Mooney v An Post [1998] 4 IR 288

In this case, J. Barrington held that the principle of “nemo iudex in causa sua” (nobody is a judge in his own cause) did not apply in all situations, especially employment situation where the employer judges the issue and is clearly an interested party.

“The terms natural and constitutional justice are broad terms and what the justice of a particular case will require will vary with the circumstances of the case. Indeed two of the best known precepts of natural and constitutional justice may not be applicable at all in certain circumstances. As the trial judge has pointed out the principle of nemo judex in sua cause seldom applies in relation to a contract of employment where the employer judges the issue and is an interested party. Likewise it is difficult to apply, to a contract of employment, the principle of audi alteram partem which implies the existence of an independent judge who listens first to one side then the other.”
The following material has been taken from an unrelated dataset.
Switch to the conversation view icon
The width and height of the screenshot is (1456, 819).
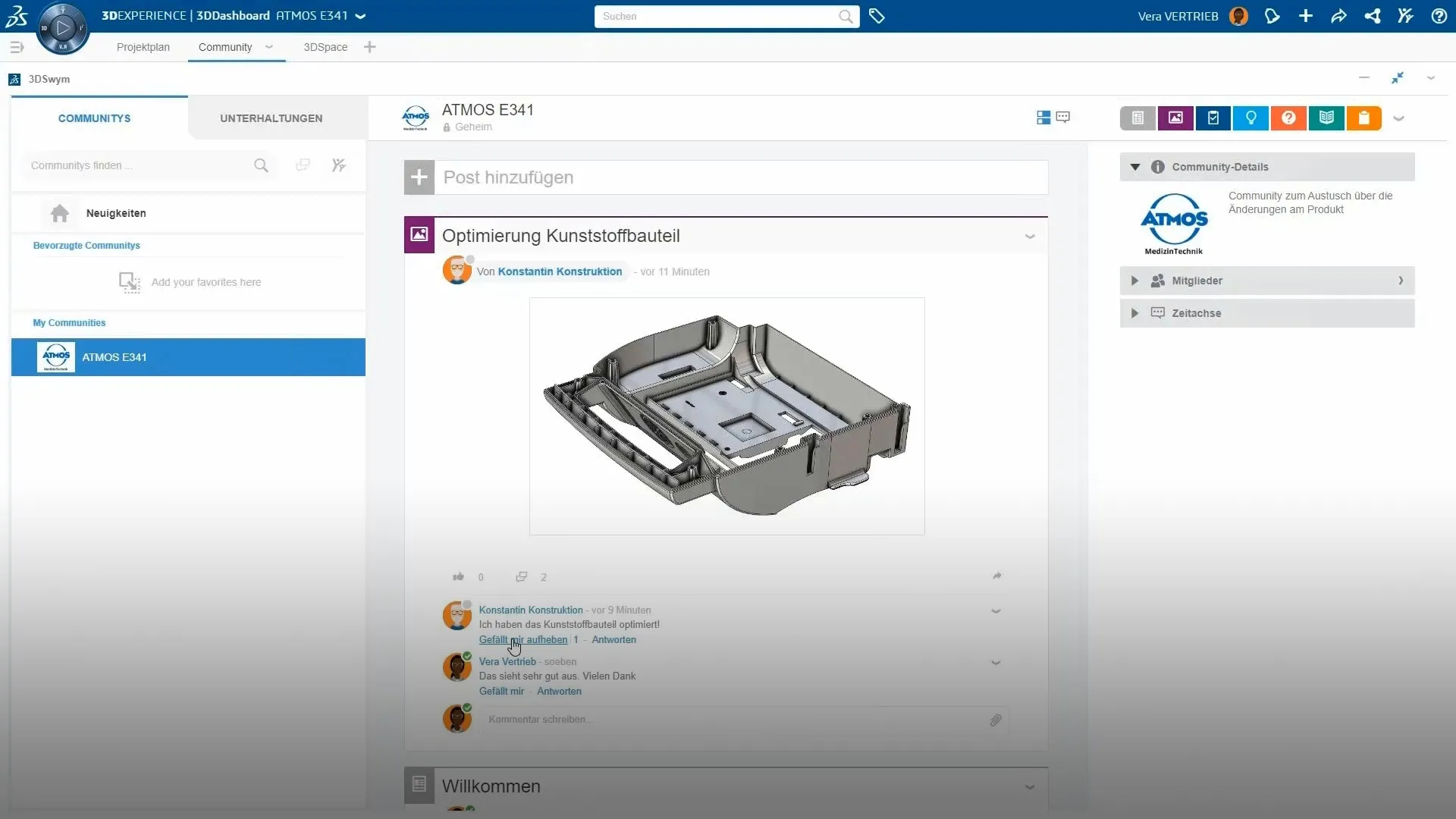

Nevertheless, if you are an employer you should try to ensure that the investigator and decision maker are different people and have quite distinct roles.

Tom Kelleher V An Post [2013] IEHC 328

This case is well worth a read in an consideration of disciplinary procedures/employment law in teh workplace. Read it here.

J. Peart stated:

But in any event, as has been made clear by Barrington J. in Mooney, the nemo judex rule cannot apply in all its glory to all situations in the area of employment law. It is inevitable that often during an internal or in-house investigation leading to a dismissal the decision-maker and some or all of the investigators will have some form of contact, and that there may be communication of some kind about the issues involved.


It seems to me from the cases above that the courts recognise that what are fair procedures will vary from case to case, depending on the circumstances of each case, the contract of employment, the disciplinary procedure in the workplace, and the resources of the employer.

It also appears to be the case that there is a distinct divide between the investigative stage of any procedure and the disciplinary procedure.

Any “infirmities” in the investigative procedure can be remedied at the disciplinary stage, assuming the employee is given fair procedures in the disciplinary hearing/procedure.